In False Colors Alfie is attracted to his superior officer John, presently captain of a ship set up for failure. For his part, the strictly brought up John is puzzled by Alfie's unusual friendliness and relaxed behavior around him. They become friends, but it is not until Alfie so caringly looks after John when he is severely wounded that Alfie has an opportunity to show his affection, something John firmly rejects. When Alfie's old captain, Farrant,  arrives and John learns of his notorious life as a sodomite he confronts Alfie, is horrified by his candor about his sexuality, and rejects him once and for all. Alfie takes off and signs on with his former captain. John and Alfie meet again in Jamaica. John has come to grips with his own sexuality by now, but Alfie is on trial for sodomy. Unbeknownst to him, John goes to bat for him and exposes the plaintiffs at the cost of a captaincy of his own again. They sign on with the same mission to the Arctic where they try hard to avoid each other, but it's no use. A tense and ill fated encounter in John's cabin makes matters worse. It is not until they are back in Jamaica that there is any chance for a rapprochement.

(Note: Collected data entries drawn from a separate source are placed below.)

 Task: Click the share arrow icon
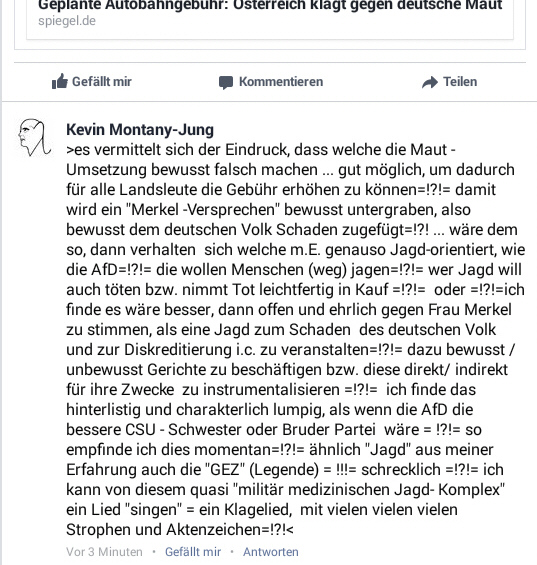tap(430, 83)
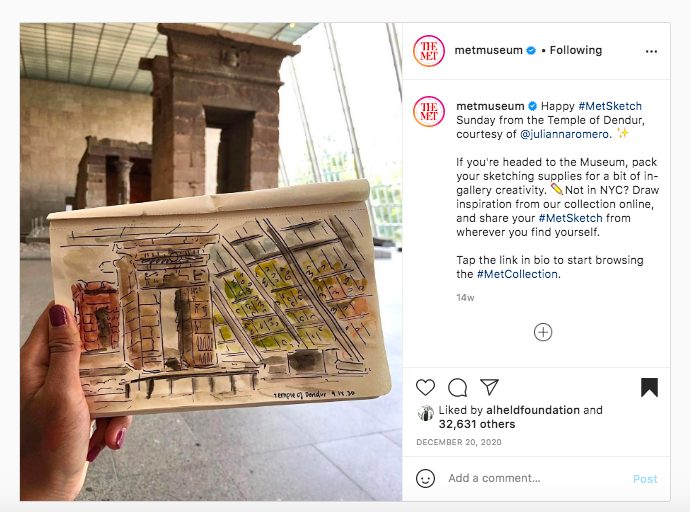Toggle the bookmark save icon

[649, 387]
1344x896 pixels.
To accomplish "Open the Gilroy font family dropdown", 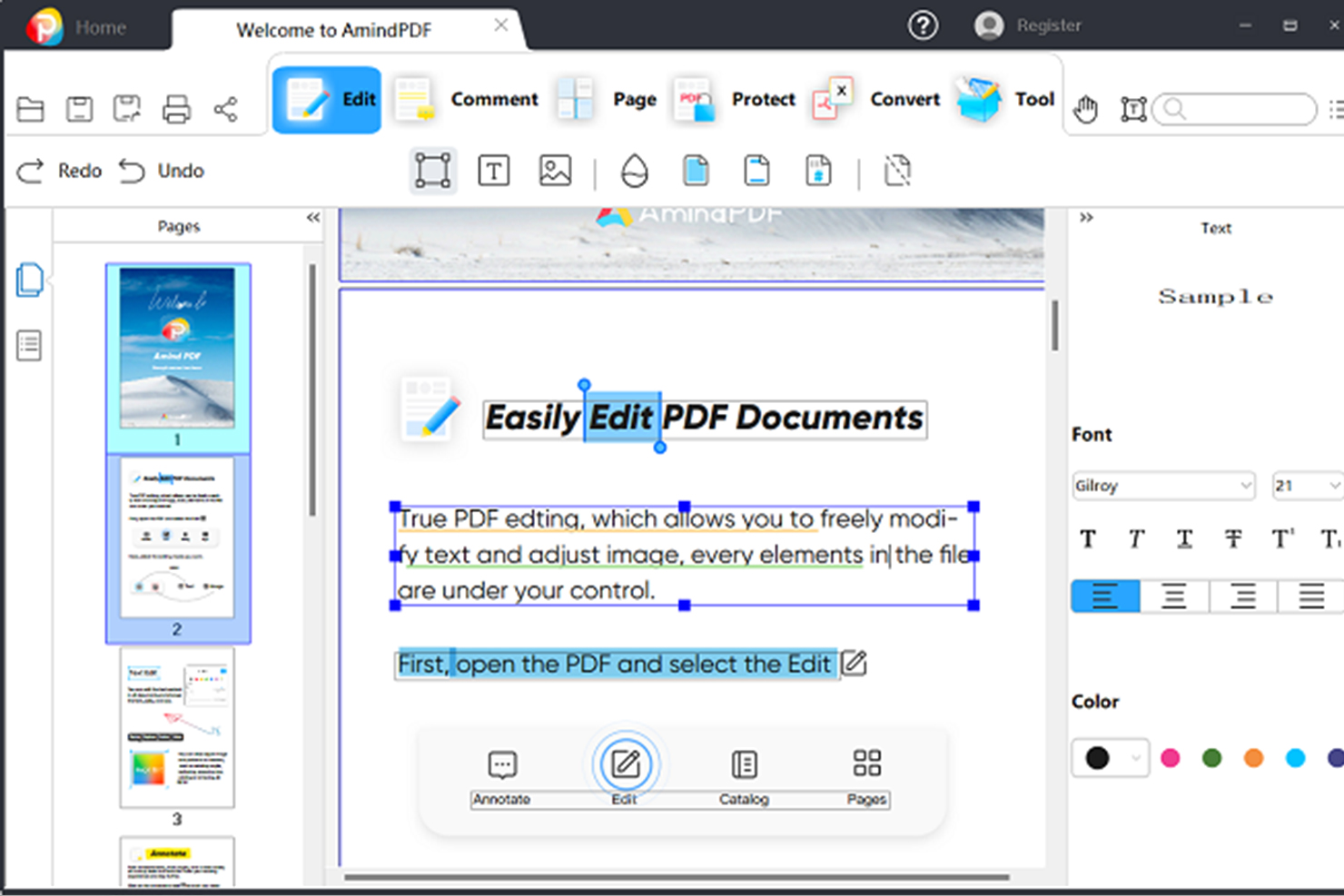I will pos(1163,485).
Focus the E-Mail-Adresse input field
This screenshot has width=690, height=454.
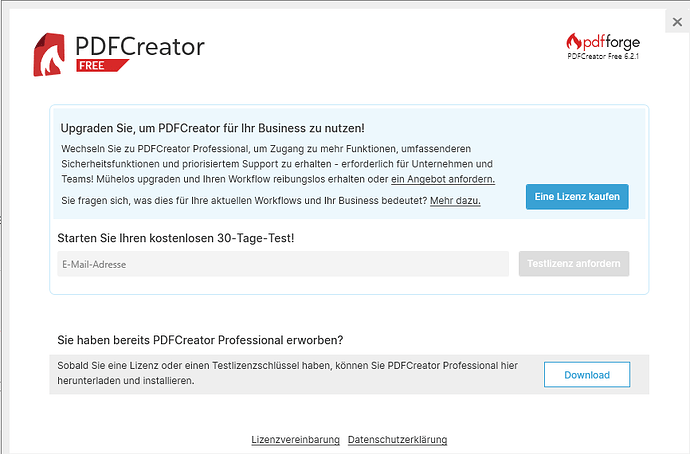tap(282, 264)
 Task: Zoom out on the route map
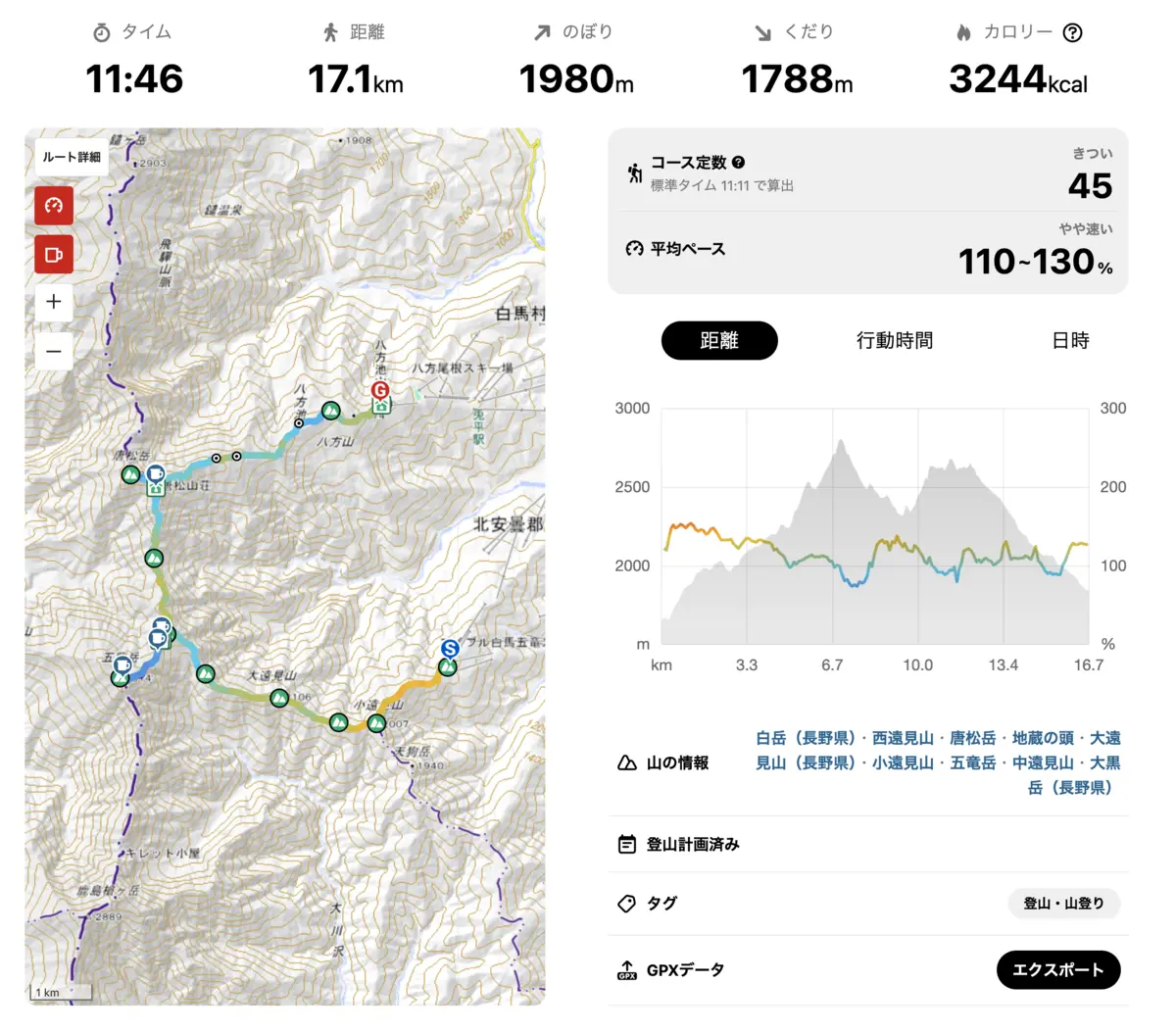point(54,351)
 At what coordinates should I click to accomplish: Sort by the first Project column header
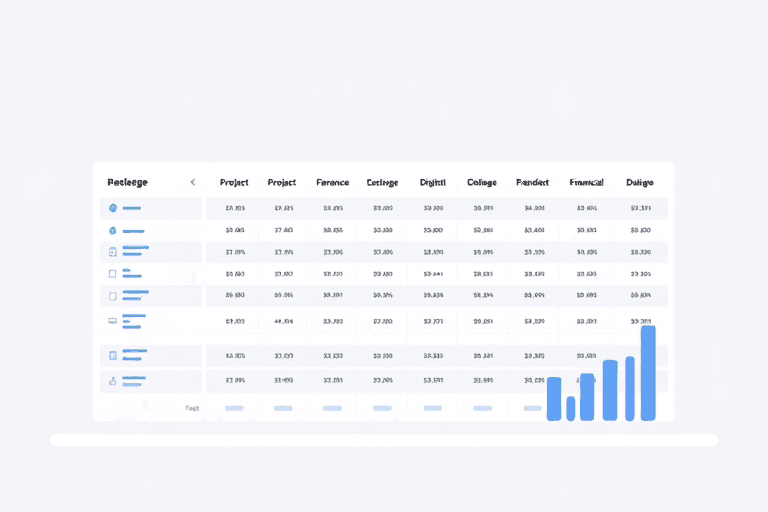coord(234,183)
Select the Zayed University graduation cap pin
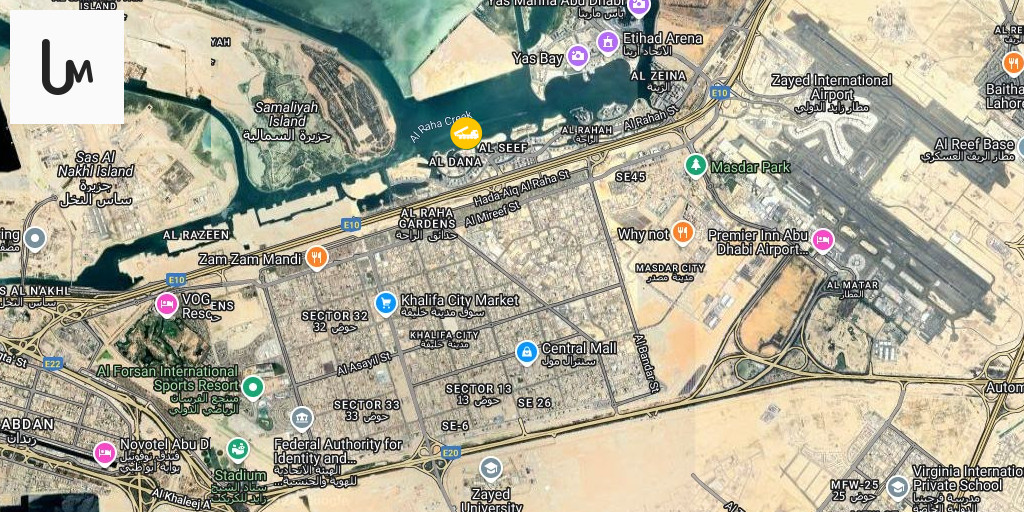Image resolution: width=1024 pixels, height=512 pixels. coord(491,469)

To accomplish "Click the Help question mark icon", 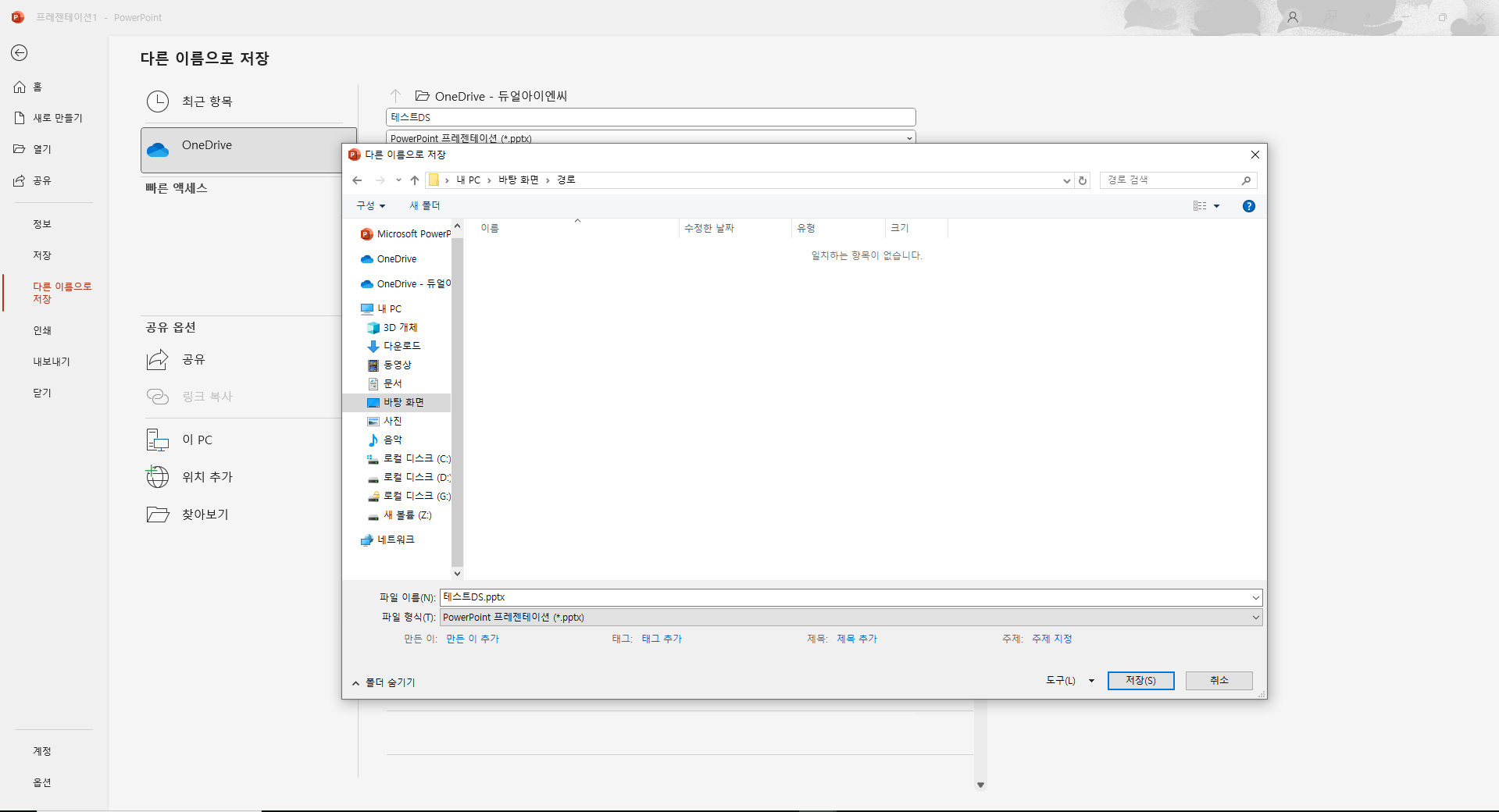I will pos(1248,206).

It sounds like a simple story, but there are many facets to the fractious romance. The former captain, Farrant, is terrified of falling in love and acts recklessly, almost suicidally. Farrant's wife has been convinced by her husband's doctor that he is ill and that a cure can be found, a suggestion still made in these more enlightened times. John's childhood with a philandering father and religious zealot of a mother contrast with Alfie's antiquarian parents' utter rejection of their homosexual son. The impact of torture on each man, under different circumstances, stands as both a bond and a barrier between them. The seamier life of "sodomites" in the era comes up to shake John's growing acceptance that he and others like him are "made this way by God".

This is a well told story with really only one flaw. Beecroft's handling of scene changes and time passing can be abrupt. We lose some of the character development that could have taken place. This is the earlier of the two novels, so it cannot be faulted for the fact that Captain's Surrender bears a strong resemblance to it. I hope Beecroft gets out of this mold for any further books, which I fondly hope she writes.

What I liked about this novel, and I liked it a lot, is that unlike many M/M romances, it is not afraid to show struggle and self reproach as would be the case in such an era. Beecroft told me wshe has gotten grief for the more "real" aspects of her writing, things like rotten teeth, scurvy, and other "unromantic" parts of the scene. Personally I think the book was much the better for it, but then I am not what you would call a romance fan. I read books like this as literary historical fiction, and Beecroft satisfies the need for more than just a love relationship with its fits and starts. She gets into the times, not only the events but also the cultural impact constant even hysterical condemnation has on people who are simply in love. She handles John's religious self questioning and Alfie's hopelessness about finding love. He thinks to himself at one point that all he wants is to have someone in whose arms he can awake. To me that is the quintessence of love and, for lack of a better word, marriage. That anyone, including a god, can seek to deny anyone that homely comfort appals me. I thank Beecroft for making that point so strongly in this gutsy novel.

I bought this novel for use on my Kindle 3. As always, I thank the author and publisher for allowing text to speech to be enabled so I could read it.